Items listed in a dataset
----

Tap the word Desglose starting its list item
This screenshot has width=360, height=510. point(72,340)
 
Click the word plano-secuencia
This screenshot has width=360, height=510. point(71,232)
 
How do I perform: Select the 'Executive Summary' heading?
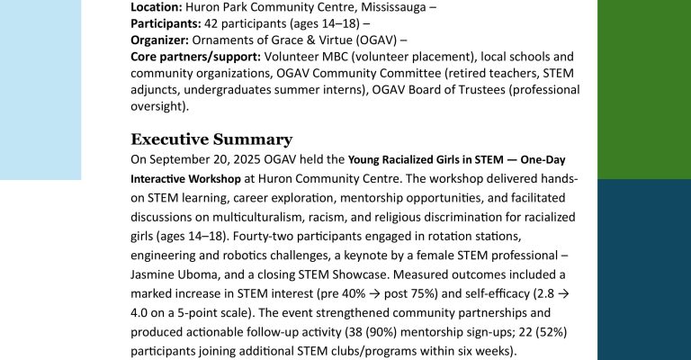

----

- GIVEN INSTRUCTION -
Copy the records from the line containing "Click the word plano-secuencia" through the end of the records, including both ends. Leave out any pictures.

- ANSWER IN FULL -
Click the word plano-secuencia
This screenshot has width=360, height=510. point(71,232)
 
How do I perform: Select the 'Executive Summary' heading?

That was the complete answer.